Inspired by a realisation that there is more than one type of embedding (with definitions that are not equivilant, although satisfaction of some of those definitions imply satisfaction of others, i.e. all isometric embeddings are smooth), I thought I'd ask which type of embedding, as defined in the article of that name in Wikipedia, the Whitney embedding theorem applies to. In other words, in what way does the Whitney embedding theorem state that any smooth, second-countable (if that's not redundant) m-dimensional manifold can be embedded in Euclidean 2m-space? That information ought to be added to the first sentence of this article, as well as the defining sentences of all articles on embedding theorems in Wikipedia. It would only take the addition of one adverb for this article, although if the answer is that the Whitney Embedding Theorem only guarantees the existance of a smooth embedding (as opposed to an isometric embedding) of a smooth, second-countable m-dimensional manifold in Euclidean 2m-space, that probably ought to be specified somewhere in the article.

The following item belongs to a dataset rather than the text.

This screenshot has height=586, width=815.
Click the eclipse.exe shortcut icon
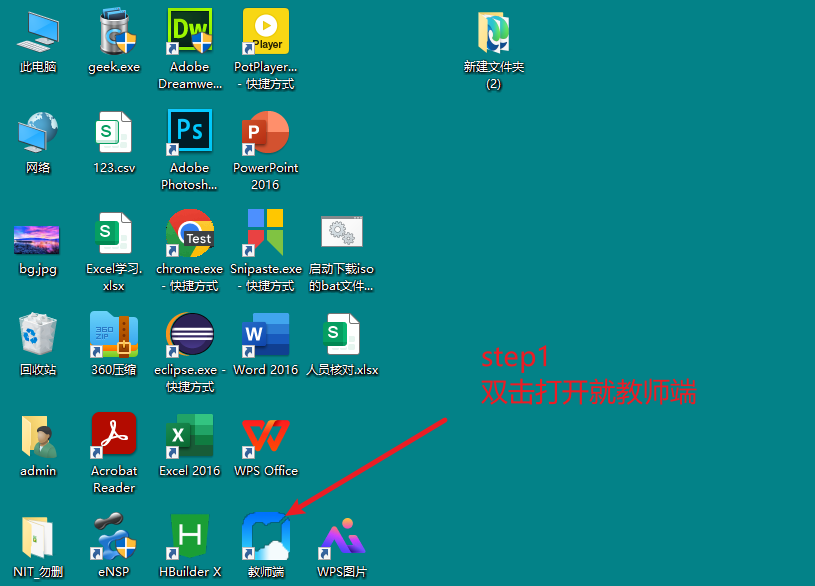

I'd be happy to do make these editions myself, as I consider myself pretty good at coming up with encyclopidia-appropriate language when I know what I want to be (I don't care that much when I'm asking for information in discussion pages), but if someone else wants to go ahead and do that him/herself that's fin with me. Kevin Lamoreau 20:41, 1 May 2006 (UTC)

Smoothly. (done) Melchoir 20:21, 4 June 2006 (UTC)
Thanks. Kevin Lamoreau 19:21, 5 June 2006 (UTC)

Technically, the strong Whitney embedding theorem (SWET) only applies to connected 2nd countable Hausdorff manifolds. If you allow disconnected manifolds, then consider the two point space (as a 0-dimensional manifold) and find an embedding into R^0.

The proof of the SWET is done in several steps. You need the weak embedding theorem (embeds in 2n+1), then you consider n-dimensional manifolds with n>2, because this gives 2n>4 and so you can approximate a map from a 2-disc to R^{2n} by an embedding (by the weak embedding theorem). But just having the disc is not enough. You can not remove a single double point! Whitney went to a lot of trouble in his paper to show how you have to artifically introduce extra "local" double points so that you can use it to cancel with the "natural" ones. You handle 0, 1 and 2-dimensional manifolds seperately.

Anyhow, this article needs a lot of cleaning up.

[edit] connected (?)

Q: Any reason for the connected hypothesis??

A: Consider the case where the manifold is 0-dimensional. A 2-point set does not embed in a 1-point set.